◆ RECORDS TO USE:
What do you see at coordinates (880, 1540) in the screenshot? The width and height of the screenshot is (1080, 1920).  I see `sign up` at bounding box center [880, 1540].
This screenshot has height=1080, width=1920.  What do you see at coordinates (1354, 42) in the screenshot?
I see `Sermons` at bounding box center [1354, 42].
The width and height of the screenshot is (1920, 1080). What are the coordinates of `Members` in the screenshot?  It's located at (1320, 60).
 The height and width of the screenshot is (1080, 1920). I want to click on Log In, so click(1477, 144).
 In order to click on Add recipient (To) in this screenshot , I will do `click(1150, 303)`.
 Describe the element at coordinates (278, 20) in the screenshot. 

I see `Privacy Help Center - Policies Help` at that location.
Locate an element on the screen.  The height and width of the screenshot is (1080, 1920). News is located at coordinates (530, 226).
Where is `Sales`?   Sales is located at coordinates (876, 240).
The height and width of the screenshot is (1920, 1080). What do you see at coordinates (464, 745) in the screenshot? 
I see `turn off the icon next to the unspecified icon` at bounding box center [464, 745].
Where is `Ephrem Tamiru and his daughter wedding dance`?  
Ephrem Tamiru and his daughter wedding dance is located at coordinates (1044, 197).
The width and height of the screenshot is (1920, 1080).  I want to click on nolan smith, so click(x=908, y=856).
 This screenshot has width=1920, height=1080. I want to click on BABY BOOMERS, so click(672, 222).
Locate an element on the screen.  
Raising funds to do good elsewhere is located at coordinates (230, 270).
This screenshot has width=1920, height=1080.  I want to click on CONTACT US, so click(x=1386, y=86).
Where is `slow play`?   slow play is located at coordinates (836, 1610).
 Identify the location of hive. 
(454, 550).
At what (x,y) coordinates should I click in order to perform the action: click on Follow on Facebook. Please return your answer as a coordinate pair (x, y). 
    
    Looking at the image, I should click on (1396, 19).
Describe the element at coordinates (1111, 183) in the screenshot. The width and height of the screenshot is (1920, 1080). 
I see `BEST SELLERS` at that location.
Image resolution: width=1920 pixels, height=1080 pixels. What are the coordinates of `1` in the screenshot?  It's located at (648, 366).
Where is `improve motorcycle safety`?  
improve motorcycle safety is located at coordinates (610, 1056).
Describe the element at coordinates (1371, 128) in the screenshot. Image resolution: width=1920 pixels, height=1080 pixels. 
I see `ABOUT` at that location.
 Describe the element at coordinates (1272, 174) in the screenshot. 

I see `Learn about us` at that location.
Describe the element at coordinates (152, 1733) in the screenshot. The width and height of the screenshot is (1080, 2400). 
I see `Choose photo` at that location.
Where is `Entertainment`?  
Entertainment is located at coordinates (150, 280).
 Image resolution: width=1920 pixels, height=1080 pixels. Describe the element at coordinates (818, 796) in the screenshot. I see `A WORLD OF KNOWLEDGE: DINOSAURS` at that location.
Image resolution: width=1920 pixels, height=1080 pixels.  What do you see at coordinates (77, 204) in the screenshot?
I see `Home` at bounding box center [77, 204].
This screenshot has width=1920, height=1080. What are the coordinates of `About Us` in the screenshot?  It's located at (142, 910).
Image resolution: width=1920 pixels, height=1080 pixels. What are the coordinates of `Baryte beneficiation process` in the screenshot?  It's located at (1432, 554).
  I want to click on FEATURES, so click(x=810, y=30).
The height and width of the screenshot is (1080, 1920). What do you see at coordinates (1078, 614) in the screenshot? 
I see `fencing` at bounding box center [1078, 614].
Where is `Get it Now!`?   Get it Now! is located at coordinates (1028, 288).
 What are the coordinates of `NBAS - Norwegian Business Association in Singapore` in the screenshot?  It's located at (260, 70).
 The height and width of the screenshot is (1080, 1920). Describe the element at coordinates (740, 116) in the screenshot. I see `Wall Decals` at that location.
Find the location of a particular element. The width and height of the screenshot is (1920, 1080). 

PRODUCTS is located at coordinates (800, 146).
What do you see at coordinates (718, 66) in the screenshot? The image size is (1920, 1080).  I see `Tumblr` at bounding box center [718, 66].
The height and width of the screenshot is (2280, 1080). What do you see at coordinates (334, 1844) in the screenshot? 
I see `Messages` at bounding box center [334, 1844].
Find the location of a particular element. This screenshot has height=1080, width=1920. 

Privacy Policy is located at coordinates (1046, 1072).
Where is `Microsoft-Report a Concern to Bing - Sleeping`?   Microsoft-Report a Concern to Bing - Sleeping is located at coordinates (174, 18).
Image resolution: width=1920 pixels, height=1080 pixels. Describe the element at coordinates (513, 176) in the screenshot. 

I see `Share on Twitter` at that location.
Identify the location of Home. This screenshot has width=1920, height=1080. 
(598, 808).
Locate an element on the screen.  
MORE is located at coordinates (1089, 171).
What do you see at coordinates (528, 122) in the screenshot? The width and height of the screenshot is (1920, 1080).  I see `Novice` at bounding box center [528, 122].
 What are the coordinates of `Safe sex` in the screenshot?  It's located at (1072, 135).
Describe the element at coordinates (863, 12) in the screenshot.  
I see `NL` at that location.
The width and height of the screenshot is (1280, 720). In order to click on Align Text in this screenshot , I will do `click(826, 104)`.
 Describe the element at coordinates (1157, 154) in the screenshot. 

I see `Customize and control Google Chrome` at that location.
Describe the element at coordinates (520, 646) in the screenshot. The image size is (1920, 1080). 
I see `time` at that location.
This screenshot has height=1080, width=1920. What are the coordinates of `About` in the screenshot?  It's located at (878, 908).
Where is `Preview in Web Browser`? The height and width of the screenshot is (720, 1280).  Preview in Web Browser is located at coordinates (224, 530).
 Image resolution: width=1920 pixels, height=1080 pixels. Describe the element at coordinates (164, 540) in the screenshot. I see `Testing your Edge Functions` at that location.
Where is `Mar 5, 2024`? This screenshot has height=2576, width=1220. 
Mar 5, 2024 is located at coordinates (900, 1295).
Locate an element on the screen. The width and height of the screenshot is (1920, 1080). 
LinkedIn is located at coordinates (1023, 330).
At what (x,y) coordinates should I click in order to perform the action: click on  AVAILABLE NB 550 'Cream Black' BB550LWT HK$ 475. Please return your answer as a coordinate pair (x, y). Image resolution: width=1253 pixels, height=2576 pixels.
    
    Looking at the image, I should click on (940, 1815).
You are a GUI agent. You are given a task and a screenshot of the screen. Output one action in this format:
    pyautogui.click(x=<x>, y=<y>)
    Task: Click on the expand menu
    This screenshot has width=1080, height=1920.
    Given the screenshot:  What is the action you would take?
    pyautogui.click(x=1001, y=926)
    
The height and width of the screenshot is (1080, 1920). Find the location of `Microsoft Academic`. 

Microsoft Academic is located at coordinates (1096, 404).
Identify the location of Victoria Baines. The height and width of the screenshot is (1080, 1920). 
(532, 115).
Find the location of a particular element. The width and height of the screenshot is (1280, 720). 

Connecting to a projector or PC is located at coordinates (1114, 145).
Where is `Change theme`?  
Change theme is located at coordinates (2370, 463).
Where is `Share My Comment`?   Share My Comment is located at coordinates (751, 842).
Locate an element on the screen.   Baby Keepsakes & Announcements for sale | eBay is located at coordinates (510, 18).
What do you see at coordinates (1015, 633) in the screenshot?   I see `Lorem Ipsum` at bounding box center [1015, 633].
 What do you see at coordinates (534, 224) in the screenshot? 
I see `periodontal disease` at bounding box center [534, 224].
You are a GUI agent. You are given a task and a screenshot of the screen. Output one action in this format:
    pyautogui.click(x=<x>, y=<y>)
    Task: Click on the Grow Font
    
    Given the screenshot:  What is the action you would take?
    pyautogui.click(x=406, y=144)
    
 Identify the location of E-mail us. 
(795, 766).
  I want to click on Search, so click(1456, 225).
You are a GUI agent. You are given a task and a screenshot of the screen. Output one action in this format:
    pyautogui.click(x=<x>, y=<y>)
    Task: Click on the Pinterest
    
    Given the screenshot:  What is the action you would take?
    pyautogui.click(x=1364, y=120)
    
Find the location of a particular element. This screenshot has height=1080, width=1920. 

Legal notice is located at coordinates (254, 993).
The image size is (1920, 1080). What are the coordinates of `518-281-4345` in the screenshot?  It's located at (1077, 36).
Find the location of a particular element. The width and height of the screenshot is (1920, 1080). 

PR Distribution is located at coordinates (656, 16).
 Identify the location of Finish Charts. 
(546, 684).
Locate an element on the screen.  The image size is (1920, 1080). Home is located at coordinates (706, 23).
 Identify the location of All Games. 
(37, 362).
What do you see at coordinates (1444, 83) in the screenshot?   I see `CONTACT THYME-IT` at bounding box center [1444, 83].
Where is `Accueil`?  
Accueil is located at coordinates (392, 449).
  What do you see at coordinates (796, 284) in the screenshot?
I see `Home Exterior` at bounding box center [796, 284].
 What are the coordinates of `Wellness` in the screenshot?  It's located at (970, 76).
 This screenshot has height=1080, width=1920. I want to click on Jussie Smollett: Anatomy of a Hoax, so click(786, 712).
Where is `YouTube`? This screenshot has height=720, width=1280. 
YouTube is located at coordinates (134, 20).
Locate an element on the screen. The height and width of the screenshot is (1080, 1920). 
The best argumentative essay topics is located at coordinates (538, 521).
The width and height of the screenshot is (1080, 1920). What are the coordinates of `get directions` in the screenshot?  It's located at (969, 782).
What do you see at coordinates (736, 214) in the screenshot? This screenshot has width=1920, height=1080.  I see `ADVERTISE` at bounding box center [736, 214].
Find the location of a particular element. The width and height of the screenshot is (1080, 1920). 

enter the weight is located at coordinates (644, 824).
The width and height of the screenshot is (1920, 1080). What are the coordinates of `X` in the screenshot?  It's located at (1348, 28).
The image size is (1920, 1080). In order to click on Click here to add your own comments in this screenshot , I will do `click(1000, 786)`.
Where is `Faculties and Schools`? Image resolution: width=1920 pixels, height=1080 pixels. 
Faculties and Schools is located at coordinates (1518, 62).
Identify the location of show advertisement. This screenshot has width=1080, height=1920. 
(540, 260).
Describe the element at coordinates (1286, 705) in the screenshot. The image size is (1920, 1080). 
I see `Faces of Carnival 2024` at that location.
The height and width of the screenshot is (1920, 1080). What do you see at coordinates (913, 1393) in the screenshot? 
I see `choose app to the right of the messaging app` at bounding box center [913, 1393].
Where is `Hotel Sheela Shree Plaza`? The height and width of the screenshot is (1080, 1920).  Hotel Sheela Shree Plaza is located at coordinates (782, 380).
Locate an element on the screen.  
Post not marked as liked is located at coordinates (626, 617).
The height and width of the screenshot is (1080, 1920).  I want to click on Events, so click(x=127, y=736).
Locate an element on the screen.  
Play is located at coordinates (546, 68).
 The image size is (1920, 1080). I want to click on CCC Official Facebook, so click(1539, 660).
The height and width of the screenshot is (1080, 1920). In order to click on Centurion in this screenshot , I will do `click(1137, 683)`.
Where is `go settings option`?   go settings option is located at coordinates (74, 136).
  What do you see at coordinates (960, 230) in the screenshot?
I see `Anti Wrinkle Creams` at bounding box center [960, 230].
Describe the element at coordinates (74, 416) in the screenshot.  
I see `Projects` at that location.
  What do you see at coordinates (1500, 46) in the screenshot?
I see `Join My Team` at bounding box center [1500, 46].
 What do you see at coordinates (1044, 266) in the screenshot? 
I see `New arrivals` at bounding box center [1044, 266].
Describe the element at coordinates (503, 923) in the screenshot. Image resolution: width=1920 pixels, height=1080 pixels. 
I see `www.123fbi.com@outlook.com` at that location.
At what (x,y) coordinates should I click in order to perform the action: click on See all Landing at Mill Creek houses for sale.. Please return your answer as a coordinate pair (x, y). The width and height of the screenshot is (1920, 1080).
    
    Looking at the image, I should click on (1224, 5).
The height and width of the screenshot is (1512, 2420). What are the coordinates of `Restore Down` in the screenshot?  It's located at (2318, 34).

◆ EXERCISE DESCRIPTION: Rewrite the entries from the line containing "Describe the element at coordinates (74, 416)" up to and including the last line of the entries, swapping "Describe" for "Explain" and leaving everything else unchanged.

◆ RESULT OF THE EXERCISE:
Explain the element at coordinates (74, 416) in the screenshot.  
I see `Projects` at that location.
  What do you see at coordinates (1500, 46) in the screenshot?
I see `Join My Team` at bounding box center [1500, 46].
 What do you see at coordinates (1044, 266) in the screenshot? 
I see `New arrivals` at bounding box center [1044, 266].
Explain the element at coordinates (503, 923) in the screenshot. Image resolution: width=1920 pixels, height=1080 pixels. 
I see `www.123fbi.com@outlook.com` at that location.
At what (x,y) coordinates should I click in order to perform the action: click on See all Landing at Mill Creek houses for sale.. Please return your answer as a coordinate pair (x, y). The width and height of the screenshot is (1920, 1080).
    
    Looking at the image, I should click on (1224, 5).
The height and width of the screenshot is (1512, 2420). What are the coordinates of `Restore Down` in the screenshot?  It's located at (2318, 34).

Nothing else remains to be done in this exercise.